_SELECTED TEXT_
+-------+

Personal information
- Born: March 12, 1986 (age 40) Brampton, Ontario, Canada
- Listed height: 6 ft 0 in (1.83 m)
- Listed weight: 195 lb (88 kg)

Career information
- High school: Turner Fenton
- University: Guelph
- CFL draft: 2010: 1st round, 5th overall pick

Career history
- 2010–2019: Calgary Stampeders

Awards and highlights
- 2× Grey Cup champion (2014) (2018); Dave Dryburgh Memorial Trophy (2010); Tom Pate Memorial Award (2019); 2× CFL All-Star (2012, 2013); 3× CFL West All-Star (2012, 2013, 2014);
- Stats at CFL.ca

= Rob Maver =

Canadian football player (born 1986)

Rob Maver (born March 12, 1986) is a Canadian former professional football punter who played his entire 10-year career with the Calgary Stampeders of the Canadian Football League (CFL). He was drafted fifth overall by the Stampeders in the 2010 CFL draft, after being highly ranked by the CFL's Amateur Scouting Bureau. He played CIS football for the Guelph Gryphons. He played high school football for Turner Fenton Trojans.

==University career==
Maver attended University of Guelph where he played university football for the Guelph Gryphons as the team's placekicker and punter from 2006-2009. He earned OUA All-star honours for both positions for the 2009 season. Maver also played in the 2009 CIS East-West game and finished in eighth place on the CIS all-time field goals list with 54.

+-------+

_DATASET EXTRACT_
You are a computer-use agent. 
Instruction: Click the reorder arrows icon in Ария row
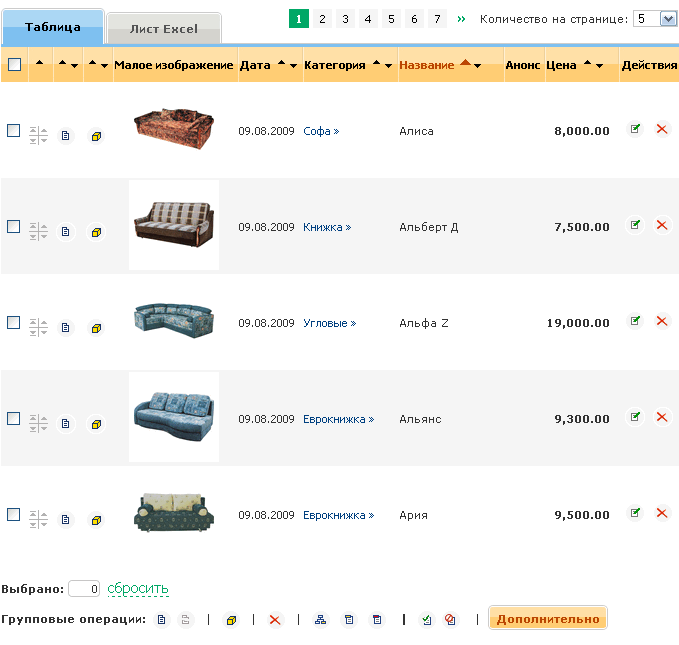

+-------+

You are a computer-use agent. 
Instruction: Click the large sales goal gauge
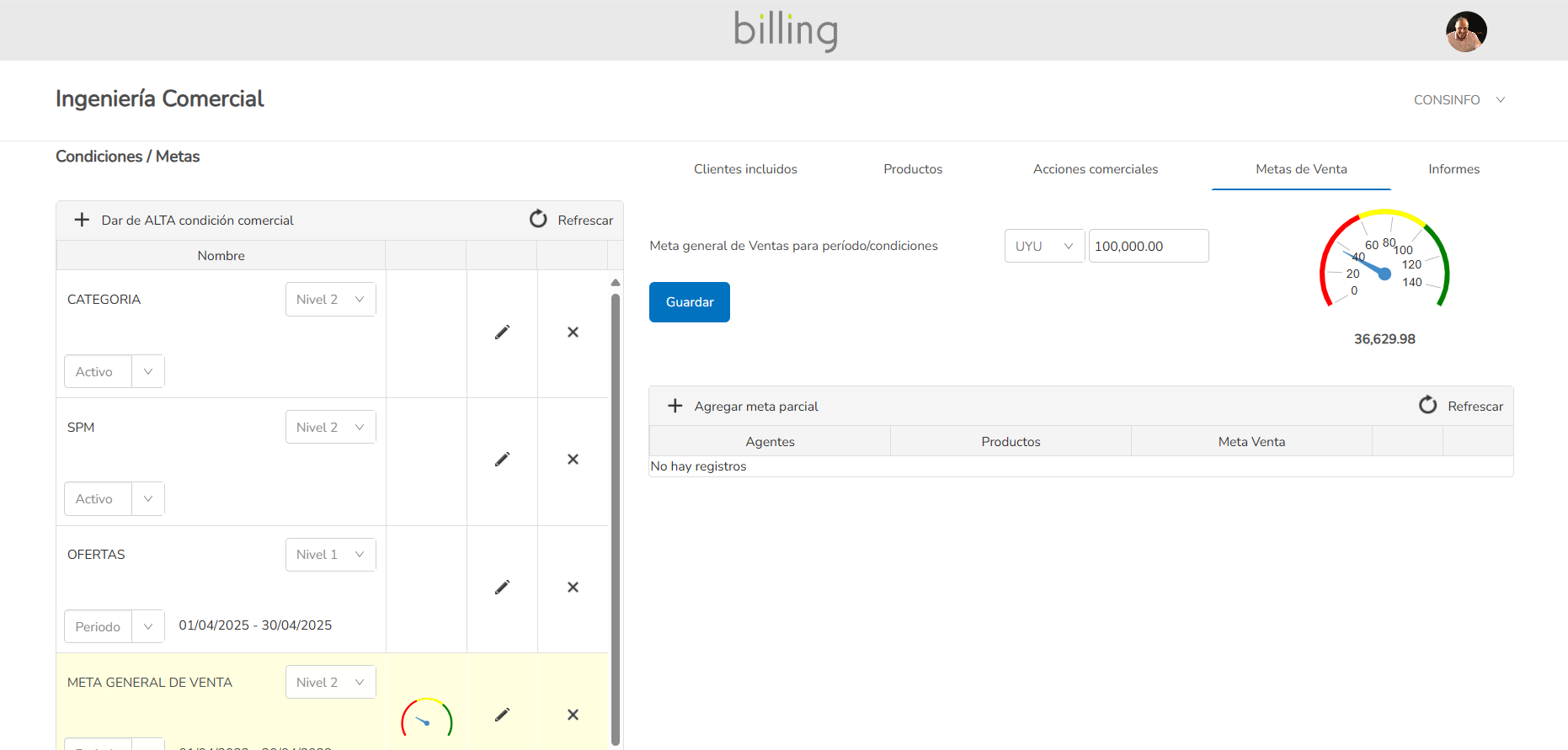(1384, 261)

+-------+

_WHAT IS REQUIRED_
Please continue the article about punter Rob Maver from where it stops. The rows above are separate material that has nothing to do with the Rob Maver article.

_WRITTEN REPLY_
==Professional career==
After his university career, Maver was the only placekicker invited to the CFL Evaluation Camp (Grant Shaw was invited as a defensive back). Maver was the sixth ranked player in the Canadian Football League’s Amateur Scouting Bureau rankings for players eligible in the 2010 CFL draft. With their kickers departing their teams after the 2009 CFL season, the Calgary Stampeders, Hamilton Tiger-Cats, and Toronto Argonauts were said to be looking for a replacement kicker, possibly found in the draft. As such, the Calgary Stampeders had to use their early draft pick to select Maver fifth overall before the other two teams could do so.

On May 13, 2010, it was announced that Maver had signed a contract with the Calgary Stampeders.